Utopia goes digital
Is the real world grating on you, with its wars, overheated summers and incessant Tom Cruise updates? Just hop online and create a digital you that lives in a utopian cyber-realm. There, you can buy a pixilated house on a lake, go ballooning with like-minded souls and even open up a virtual business that delivers real-world cash.
Second Life persona Chandra Page created this unibike to tool around the massively multiplayer online community.
While you're busy processing that, a few more folks are joining Second Life, a growing adult community — woe to anyone who calls it a game — created by Philip Rosedale, the boyish Bay Area techie at the helm of Linden Lab.
"It's a bit like The Matrix," Rosedale says, tapping away at a keyboard as he ushers his avatar — a digital alter ego that can take almost any shape but frequently appears as a buff or buxom humanoid — into Second Life. "We provide the land, and the community builds the actual world, which gives everyone a huge sense of being pioneers in a great experiment."
The appeal of a place like Second Life, a turbocharged version of The Sims, is visceral. It's like being in a hip world that mates Friends with Star Trek, a global coffee klatch where your custom-designed proxy can make eye contact with humans cloaked in digital finery.
Second Life belies the accusation that technology alienates humans from each other: The community is used by two dozen adults with Asperger's syndrome to work on social skills without having to interact face-to-face.
Using avatars to interact online is a booming trend. It was non-existent a decade ago, but today there are an estimated 5 million subscribers worldwide to dozens of massively multiplayer online games, known as MMOGs. With names like World of Warcraft and EverQuest, most challenge players to reach specified goals, usually with some degree of mayhem and derring-do involved.

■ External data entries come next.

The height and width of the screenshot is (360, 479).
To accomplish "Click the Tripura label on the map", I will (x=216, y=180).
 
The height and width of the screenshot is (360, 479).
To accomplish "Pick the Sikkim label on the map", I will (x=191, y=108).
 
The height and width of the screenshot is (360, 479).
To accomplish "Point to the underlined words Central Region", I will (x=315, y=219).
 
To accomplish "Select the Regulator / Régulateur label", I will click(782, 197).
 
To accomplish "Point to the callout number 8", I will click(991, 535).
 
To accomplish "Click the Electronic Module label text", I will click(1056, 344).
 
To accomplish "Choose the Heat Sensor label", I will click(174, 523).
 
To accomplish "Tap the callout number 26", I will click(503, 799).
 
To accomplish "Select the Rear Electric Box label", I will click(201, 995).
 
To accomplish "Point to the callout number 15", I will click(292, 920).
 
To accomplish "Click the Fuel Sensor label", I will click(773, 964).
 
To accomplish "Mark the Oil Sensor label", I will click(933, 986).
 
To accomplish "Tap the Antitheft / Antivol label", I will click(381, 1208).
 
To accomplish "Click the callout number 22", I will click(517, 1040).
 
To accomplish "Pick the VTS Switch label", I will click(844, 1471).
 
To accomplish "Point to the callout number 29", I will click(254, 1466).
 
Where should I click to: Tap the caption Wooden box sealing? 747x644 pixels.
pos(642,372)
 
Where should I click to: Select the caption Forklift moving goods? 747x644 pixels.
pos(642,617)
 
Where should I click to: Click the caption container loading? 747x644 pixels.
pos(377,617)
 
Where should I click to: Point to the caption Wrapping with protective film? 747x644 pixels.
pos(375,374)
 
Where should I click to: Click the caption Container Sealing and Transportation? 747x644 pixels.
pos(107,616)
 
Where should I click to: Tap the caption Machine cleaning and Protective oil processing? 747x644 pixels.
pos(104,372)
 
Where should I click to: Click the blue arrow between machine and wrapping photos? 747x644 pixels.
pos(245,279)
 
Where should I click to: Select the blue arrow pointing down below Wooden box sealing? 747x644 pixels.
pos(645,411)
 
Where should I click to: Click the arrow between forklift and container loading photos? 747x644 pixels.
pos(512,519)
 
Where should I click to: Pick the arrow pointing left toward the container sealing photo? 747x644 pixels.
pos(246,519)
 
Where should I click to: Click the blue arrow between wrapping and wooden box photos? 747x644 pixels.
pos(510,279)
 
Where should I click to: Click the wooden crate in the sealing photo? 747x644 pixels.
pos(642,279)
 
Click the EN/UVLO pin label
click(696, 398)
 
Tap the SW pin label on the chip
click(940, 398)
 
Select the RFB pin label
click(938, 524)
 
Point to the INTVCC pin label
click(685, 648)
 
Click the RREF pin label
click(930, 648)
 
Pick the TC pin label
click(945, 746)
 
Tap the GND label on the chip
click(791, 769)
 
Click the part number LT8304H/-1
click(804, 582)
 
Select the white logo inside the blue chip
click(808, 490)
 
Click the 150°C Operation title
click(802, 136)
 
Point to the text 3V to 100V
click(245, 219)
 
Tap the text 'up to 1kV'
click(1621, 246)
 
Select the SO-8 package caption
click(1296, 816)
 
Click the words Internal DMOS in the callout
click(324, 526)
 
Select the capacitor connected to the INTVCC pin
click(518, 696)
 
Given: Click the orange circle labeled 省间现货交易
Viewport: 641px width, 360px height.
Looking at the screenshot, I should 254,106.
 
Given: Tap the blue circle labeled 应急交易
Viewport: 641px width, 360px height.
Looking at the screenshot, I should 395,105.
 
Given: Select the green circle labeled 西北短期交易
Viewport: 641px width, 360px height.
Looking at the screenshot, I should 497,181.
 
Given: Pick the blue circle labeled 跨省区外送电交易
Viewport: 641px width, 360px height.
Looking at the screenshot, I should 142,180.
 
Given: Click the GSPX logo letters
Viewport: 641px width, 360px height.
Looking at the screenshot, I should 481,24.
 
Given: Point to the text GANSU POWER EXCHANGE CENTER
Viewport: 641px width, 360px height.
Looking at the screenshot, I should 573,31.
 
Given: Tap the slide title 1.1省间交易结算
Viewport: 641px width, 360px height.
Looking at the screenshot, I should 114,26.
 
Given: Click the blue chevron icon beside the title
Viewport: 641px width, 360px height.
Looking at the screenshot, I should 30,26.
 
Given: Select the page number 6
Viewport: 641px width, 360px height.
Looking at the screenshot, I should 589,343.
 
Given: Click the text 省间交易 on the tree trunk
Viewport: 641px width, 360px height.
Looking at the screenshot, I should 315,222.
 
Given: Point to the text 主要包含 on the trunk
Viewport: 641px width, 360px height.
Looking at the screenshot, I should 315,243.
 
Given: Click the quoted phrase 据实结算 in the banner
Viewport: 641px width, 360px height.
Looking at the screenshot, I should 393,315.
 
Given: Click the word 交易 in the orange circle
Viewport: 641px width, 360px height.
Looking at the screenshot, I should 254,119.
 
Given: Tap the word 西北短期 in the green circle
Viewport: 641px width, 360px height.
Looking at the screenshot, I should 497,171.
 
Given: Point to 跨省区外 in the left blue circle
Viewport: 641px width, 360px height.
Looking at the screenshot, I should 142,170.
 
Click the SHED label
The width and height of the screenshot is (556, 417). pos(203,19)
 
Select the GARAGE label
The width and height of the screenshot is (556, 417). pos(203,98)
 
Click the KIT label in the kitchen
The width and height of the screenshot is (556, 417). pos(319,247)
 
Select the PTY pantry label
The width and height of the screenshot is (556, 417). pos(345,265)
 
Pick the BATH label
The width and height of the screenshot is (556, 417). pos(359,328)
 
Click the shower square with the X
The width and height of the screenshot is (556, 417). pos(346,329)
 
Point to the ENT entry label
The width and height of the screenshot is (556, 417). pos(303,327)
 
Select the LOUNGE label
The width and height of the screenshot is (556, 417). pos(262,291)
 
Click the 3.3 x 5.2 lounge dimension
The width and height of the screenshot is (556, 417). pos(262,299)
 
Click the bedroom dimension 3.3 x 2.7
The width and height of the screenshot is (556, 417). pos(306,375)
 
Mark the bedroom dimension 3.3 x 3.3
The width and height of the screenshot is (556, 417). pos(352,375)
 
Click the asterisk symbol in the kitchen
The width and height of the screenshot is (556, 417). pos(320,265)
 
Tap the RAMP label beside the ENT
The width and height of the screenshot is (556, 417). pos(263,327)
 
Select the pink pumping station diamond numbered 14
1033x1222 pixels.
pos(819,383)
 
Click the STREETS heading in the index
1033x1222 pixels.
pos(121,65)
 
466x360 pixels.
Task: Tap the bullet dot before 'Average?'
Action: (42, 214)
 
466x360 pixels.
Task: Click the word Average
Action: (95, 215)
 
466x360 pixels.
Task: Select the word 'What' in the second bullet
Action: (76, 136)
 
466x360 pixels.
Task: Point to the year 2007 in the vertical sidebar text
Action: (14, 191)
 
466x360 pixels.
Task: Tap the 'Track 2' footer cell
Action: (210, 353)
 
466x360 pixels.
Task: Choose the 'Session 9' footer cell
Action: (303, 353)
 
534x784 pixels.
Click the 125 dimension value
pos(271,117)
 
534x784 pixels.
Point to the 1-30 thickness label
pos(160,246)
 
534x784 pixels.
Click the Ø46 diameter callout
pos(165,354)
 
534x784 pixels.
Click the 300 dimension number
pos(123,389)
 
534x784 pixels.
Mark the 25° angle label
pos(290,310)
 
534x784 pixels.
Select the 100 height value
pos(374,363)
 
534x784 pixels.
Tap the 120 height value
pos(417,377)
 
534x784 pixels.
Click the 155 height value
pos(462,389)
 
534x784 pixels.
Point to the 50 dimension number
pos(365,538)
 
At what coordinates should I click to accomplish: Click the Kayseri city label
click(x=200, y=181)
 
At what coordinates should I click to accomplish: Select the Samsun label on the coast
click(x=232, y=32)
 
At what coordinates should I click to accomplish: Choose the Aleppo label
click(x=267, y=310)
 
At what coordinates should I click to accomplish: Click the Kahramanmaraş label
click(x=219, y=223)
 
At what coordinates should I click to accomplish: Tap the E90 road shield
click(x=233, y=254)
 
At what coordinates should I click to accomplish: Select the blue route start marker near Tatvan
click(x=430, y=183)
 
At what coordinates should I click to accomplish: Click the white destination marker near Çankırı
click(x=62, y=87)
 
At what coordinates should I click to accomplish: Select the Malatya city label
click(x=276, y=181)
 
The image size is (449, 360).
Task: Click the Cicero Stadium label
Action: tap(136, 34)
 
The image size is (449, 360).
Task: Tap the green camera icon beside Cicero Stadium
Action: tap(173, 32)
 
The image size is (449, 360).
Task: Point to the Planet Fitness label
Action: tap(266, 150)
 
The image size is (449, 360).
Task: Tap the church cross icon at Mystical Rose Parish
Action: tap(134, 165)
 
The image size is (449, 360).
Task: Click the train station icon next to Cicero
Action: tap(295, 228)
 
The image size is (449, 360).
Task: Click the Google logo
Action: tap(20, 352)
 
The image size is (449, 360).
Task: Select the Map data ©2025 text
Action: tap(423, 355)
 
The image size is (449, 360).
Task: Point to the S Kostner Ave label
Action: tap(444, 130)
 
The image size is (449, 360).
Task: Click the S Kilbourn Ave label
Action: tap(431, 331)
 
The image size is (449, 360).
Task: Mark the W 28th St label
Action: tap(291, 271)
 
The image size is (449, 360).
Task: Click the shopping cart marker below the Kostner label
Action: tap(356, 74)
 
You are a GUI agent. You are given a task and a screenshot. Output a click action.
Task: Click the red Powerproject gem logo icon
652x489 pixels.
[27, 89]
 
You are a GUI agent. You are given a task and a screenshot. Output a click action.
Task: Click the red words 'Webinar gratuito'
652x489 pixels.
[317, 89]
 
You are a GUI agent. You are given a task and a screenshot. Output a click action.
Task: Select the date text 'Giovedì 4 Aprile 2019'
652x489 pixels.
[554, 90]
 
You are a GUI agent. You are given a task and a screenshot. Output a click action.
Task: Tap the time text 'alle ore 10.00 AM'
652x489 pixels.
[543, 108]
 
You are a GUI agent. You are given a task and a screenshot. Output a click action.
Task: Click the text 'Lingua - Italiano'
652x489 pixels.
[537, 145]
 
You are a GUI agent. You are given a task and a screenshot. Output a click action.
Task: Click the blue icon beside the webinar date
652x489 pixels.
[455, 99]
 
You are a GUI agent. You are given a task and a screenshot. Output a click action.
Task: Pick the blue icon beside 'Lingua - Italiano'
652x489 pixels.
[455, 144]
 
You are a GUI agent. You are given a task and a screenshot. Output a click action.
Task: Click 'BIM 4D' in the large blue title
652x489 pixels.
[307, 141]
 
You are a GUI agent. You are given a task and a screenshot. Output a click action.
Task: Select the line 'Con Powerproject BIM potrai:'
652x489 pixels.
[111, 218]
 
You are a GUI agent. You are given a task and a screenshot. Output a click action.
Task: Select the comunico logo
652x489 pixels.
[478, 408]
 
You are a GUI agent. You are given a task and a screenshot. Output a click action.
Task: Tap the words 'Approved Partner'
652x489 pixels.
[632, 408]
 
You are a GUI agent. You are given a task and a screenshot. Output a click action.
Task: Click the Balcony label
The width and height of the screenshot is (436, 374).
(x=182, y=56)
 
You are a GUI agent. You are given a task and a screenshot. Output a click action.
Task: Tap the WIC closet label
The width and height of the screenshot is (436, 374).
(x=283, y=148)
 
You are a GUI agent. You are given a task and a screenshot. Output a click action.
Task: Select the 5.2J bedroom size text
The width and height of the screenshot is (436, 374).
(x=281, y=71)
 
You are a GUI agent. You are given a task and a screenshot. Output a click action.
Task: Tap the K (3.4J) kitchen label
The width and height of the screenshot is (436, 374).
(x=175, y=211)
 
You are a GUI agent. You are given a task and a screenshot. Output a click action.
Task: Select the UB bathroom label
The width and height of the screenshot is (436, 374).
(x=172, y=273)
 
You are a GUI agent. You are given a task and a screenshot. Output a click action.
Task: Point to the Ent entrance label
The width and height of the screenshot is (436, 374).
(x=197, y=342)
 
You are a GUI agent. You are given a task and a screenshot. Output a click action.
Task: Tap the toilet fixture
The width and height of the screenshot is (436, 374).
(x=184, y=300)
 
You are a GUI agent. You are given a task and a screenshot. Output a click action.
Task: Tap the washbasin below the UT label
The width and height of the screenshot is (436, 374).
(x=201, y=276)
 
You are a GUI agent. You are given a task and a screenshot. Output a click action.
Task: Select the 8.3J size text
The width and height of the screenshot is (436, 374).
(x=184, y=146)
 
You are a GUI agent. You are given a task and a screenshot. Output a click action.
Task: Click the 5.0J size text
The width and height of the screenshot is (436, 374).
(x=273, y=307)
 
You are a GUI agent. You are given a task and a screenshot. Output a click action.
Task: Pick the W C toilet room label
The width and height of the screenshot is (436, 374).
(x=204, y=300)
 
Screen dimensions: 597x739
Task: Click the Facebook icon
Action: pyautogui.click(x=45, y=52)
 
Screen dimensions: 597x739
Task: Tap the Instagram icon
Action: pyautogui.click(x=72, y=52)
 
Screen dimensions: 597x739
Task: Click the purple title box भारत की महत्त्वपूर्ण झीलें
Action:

But Second Life stands apart in a sea of goal-oriented MMOGs. It has no mission other than the same ones found in real life: Look for a nice place to settle down, build a home, start a business and find fun ways to blow off steam. It is remarkable in its simplistic and, yes, scary ability to provide a way to live a parallel life online.
There also is evidence that once people get a taste of Second Life, they're hooked. Mmogchart.com, which tracks online-game statistics, shows sharp drops in activity among MMOGs with gaming at their core once the game has been mastered. But the trend line for Second Life is a steady march north, evidence that people are not only curious about joining a virtual community to just, well, hang out, but they also stay involved once they get there.